Corner of 23rd and Chestnut looking east, 1911. PhillyHistory.org
                  It was the only place in town that offered the Abrams Electronic Treatment. This treatment was one of many forms of quackery under the category of "Radionics" whereby the patient would have a small amount of blood, a lock of hair, or even a photograph placed into Abrams' Reflexophone. According to the read-out from the device, the patient could be diagnosed with lung cancer, strep throat, tuberculosis, you name it. Dr. Abrams himself was convinced that syphilis passed from generation to generation, and that only his machine could detect it in newborn infants. Once the patient was diagnosed, they'd be hooked up to another machine called the Oscillocast which would deliver a series of electric shocks that supposedly lead to a cure.
          Regardless of all that bullshit (irregardless?), the building they were in looked cool. So cool, in fact, that even after the hospital/nurses' school went kaput, the building was covered in stucco, new facade details were added, and the lawn was enclosed behind a nice wall for its next job as the Spanish Embassy.

Yes, this is the same building. The front of it was lobbed off for the widening of the Chestnut Street Bridge in 1911/12. PhillyHistory.org
                By the 1960s, it had become an apartment building.

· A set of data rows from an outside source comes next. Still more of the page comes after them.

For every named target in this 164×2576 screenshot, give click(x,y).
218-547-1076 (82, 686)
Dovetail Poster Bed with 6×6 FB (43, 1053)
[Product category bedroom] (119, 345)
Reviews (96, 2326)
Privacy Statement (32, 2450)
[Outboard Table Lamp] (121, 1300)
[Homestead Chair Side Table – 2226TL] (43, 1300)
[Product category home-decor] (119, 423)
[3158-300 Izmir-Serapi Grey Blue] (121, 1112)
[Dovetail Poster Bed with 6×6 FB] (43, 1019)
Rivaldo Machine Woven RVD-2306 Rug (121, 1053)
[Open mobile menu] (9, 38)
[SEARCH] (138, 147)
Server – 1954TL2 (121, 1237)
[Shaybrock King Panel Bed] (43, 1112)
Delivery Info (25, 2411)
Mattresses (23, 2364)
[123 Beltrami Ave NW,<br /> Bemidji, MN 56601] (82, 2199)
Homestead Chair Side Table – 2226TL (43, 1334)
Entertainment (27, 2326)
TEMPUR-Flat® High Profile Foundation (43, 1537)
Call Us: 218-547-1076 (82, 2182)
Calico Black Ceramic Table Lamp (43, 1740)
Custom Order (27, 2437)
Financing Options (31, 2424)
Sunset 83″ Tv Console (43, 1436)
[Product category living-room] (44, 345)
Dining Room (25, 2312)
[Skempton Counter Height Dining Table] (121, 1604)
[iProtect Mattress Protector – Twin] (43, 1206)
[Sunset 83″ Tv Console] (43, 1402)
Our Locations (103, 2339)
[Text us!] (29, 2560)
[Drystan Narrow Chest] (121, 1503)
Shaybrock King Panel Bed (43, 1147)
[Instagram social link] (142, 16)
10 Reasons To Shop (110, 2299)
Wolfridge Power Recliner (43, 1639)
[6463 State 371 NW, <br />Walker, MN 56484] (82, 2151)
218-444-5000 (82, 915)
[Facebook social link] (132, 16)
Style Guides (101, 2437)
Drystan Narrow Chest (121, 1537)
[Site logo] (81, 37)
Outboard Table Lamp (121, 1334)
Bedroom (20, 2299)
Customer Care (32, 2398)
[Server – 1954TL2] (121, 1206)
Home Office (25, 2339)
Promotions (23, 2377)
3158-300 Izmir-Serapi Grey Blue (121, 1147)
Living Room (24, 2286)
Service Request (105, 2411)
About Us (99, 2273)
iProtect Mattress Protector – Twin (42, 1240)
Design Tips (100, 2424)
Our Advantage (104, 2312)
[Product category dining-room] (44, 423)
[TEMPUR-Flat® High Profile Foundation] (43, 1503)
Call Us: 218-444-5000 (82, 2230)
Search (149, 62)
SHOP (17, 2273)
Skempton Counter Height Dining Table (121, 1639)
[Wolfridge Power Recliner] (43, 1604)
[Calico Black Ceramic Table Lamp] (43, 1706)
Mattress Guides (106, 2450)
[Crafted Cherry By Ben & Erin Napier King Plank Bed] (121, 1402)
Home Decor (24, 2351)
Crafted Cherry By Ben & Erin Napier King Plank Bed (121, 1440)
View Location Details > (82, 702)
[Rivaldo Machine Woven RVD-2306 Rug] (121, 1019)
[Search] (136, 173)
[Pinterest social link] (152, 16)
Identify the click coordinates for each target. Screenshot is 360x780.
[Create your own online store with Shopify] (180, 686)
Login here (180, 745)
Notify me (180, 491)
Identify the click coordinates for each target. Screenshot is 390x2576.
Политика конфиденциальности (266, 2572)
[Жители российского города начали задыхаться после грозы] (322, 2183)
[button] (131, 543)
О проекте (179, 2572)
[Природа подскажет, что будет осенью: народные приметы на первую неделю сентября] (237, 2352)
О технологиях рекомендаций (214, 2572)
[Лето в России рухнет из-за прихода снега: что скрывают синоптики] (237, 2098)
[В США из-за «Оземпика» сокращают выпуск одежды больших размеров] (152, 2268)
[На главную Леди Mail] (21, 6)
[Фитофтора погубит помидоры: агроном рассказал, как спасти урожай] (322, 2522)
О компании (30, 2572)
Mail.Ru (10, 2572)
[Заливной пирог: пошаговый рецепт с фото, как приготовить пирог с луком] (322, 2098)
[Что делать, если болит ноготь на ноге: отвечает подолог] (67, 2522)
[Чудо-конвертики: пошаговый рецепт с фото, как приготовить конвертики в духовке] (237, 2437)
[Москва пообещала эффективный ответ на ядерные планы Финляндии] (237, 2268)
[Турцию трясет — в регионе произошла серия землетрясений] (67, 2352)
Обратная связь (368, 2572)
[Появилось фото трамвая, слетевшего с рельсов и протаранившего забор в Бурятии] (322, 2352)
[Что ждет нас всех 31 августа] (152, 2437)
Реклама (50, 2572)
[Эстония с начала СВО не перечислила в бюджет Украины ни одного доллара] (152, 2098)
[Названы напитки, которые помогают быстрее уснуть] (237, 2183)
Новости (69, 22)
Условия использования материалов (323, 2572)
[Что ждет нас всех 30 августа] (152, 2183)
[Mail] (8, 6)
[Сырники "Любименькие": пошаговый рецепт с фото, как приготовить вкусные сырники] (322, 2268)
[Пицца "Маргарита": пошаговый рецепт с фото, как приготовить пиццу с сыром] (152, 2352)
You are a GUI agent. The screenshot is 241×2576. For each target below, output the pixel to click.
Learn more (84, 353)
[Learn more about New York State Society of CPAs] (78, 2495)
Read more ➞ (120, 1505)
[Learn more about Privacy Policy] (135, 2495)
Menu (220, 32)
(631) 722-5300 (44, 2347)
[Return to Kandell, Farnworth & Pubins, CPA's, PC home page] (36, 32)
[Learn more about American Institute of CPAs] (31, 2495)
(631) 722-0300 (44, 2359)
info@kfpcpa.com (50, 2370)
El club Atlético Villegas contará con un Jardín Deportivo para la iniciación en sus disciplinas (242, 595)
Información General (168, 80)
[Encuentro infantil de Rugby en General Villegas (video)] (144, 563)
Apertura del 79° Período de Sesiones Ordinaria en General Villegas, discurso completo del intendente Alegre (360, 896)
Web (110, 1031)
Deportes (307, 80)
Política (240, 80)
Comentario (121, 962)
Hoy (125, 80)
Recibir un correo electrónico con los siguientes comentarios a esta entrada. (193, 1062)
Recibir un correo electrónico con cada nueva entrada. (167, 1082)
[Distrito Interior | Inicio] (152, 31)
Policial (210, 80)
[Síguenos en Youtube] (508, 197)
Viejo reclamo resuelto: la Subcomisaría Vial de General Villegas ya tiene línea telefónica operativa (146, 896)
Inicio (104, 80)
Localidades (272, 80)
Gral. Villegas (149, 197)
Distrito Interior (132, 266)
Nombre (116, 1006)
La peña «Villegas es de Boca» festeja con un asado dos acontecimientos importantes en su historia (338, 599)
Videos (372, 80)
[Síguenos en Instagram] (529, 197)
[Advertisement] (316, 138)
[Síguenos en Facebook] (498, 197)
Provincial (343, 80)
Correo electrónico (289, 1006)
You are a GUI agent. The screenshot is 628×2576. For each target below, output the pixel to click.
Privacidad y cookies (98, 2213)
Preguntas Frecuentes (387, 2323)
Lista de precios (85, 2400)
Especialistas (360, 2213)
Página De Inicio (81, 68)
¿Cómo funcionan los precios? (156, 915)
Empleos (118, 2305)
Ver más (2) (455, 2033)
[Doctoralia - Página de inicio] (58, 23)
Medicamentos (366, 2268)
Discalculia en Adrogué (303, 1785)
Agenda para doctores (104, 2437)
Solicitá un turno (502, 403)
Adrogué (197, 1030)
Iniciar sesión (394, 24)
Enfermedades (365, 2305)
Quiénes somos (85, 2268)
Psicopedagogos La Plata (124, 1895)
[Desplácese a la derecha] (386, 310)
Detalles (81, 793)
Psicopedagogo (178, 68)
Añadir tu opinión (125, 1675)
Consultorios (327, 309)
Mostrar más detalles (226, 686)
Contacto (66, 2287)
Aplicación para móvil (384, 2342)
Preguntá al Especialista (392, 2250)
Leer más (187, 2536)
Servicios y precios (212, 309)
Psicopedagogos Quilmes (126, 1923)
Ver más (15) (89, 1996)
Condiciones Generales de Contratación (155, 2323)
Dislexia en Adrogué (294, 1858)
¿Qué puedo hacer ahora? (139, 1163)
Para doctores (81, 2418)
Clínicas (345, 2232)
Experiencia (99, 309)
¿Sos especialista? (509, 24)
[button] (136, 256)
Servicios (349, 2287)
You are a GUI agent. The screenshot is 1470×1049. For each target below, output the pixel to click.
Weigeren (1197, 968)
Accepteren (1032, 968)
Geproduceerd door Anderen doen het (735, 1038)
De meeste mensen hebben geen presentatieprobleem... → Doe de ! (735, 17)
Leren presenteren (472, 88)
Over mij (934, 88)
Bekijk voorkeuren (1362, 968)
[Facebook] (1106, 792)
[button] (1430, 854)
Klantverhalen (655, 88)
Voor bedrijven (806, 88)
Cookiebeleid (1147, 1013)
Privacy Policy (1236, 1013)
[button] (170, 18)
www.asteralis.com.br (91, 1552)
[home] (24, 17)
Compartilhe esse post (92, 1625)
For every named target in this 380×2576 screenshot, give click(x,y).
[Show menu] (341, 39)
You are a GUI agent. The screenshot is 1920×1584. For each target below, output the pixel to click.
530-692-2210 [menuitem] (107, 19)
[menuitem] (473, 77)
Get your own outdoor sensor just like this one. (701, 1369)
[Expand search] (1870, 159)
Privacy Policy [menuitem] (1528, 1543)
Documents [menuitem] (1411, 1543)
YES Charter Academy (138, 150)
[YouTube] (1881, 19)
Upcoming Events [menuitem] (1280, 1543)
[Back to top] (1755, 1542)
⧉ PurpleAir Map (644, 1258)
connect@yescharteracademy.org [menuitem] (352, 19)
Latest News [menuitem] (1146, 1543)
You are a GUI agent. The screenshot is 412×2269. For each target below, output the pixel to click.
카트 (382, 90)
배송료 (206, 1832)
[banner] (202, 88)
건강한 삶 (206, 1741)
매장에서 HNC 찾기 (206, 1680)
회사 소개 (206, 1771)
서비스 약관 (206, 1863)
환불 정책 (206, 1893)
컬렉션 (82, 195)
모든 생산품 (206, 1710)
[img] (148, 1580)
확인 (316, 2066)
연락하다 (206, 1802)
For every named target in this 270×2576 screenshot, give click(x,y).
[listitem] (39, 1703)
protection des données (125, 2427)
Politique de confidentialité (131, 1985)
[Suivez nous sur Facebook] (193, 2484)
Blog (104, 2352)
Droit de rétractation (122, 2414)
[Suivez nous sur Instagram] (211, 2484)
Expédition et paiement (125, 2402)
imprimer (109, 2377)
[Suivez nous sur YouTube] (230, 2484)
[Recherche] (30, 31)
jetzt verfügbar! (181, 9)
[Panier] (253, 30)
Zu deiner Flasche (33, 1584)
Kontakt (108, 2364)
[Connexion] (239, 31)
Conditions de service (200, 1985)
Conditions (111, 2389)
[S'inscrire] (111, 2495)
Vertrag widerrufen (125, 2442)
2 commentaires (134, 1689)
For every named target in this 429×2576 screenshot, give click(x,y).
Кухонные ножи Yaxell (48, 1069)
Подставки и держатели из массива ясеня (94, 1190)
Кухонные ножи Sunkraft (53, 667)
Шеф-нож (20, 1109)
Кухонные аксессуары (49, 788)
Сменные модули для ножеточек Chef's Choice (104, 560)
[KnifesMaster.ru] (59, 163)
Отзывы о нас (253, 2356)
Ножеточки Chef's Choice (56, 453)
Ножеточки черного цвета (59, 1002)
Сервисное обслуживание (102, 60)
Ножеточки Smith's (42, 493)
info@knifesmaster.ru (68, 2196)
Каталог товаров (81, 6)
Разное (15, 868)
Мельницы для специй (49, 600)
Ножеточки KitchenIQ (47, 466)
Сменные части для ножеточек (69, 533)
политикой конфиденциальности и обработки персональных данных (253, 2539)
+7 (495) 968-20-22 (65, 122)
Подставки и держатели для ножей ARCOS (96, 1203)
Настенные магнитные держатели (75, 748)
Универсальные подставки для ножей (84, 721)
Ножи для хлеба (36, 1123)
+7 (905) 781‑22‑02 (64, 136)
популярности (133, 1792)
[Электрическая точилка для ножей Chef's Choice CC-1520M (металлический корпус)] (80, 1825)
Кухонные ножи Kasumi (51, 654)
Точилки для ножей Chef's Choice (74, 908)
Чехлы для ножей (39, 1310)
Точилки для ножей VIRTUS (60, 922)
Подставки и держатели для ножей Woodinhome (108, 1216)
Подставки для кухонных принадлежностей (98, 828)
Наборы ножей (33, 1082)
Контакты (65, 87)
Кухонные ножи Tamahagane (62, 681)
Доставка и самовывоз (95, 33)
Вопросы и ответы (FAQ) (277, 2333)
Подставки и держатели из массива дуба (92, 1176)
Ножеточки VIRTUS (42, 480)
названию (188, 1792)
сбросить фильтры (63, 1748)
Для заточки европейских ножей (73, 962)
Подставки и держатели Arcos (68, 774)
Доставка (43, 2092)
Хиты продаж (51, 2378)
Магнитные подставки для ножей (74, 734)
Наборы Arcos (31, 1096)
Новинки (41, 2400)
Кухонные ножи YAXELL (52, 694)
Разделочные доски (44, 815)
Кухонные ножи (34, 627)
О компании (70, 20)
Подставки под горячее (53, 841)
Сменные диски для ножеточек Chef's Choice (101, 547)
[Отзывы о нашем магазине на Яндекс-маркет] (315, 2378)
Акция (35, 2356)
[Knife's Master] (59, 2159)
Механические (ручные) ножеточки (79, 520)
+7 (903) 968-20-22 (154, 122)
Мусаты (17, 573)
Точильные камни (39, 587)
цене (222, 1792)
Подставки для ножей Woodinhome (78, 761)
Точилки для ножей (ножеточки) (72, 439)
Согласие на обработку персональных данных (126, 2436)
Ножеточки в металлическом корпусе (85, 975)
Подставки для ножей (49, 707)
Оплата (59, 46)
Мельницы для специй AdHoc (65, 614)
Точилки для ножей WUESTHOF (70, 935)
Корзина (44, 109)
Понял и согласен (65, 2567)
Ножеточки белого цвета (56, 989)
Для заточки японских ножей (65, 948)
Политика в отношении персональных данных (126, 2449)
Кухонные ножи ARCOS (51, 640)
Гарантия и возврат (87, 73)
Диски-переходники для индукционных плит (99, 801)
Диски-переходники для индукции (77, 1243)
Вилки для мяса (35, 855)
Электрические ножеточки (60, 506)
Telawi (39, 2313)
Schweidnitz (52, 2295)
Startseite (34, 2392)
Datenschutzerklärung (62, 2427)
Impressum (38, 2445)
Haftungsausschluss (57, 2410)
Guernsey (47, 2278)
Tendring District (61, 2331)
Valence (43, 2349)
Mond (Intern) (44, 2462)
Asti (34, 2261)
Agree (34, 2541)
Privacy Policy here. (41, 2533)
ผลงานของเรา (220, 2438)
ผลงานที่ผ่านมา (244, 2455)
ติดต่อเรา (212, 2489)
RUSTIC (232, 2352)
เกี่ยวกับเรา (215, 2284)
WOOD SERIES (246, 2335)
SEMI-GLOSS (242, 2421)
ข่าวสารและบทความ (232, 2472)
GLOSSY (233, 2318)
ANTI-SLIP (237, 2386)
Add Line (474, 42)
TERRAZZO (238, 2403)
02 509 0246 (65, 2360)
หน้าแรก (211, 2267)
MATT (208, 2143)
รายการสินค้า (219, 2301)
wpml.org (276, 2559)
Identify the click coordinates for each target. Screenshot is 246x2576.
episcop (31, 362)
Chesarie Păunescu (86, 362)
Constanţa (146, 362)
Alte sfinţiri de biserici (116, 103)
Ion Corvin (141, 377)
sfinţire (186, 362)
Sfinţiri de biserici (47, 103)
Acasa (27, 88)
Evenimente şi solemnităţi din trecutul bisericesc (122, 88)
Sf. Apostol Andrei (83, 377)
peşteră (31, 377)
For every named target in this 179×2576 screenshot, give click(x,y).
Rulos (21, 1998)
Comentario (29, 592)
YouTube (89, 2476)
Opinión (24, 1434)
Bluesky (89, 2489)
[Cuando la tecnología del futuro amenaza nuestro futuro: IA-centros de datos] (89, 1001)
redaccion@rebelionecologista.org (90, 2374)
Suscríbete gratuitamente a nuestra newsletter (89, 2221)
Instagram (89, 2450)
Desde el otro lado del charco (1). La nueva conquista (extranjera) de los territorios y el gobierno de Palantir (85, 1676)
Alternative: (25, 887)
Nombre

In 1969, the Southeastern Pennsylvania Chapter of the American Red Cross created a building committee with the aim of building a new headquarters in Philadelphia. In 1970 they has raised enough money to purchase the old Central Hospital property and put the then 80+ year old building out of its misery. They commissioned the firm of Ewing Cole Erdman & Eubank for a design, the same motherfuckers who would design Giants Stadium a year later.
               Being that it was 1970, the most cutting edge bad ass design anyone could think of was a squat concrete monolith with rows of windows and an indentation on one side of the facade. They made sure to make the thing as anti-pedestrian as possible by including a below-grade surface parking lot and a wide driveway on the 23rd Street side. I will give them a small bit of credit for the plaza at the 23rd/Chestnut corner, only because it sets the building back just about as far as the Central Hospital's lawn was.

Pedestrian-friendly street level presence by early 70s standards
                   The new ugly-ass Red Cross building officially opened on November 3rd, 1972. There was a ceremony where the cornerstone was filled with "historical items", whatever that may mean. Maybe they threw one of those Abrams devices in there.

A surviving Oscillocast from The Lindan Collection of Medical Devices.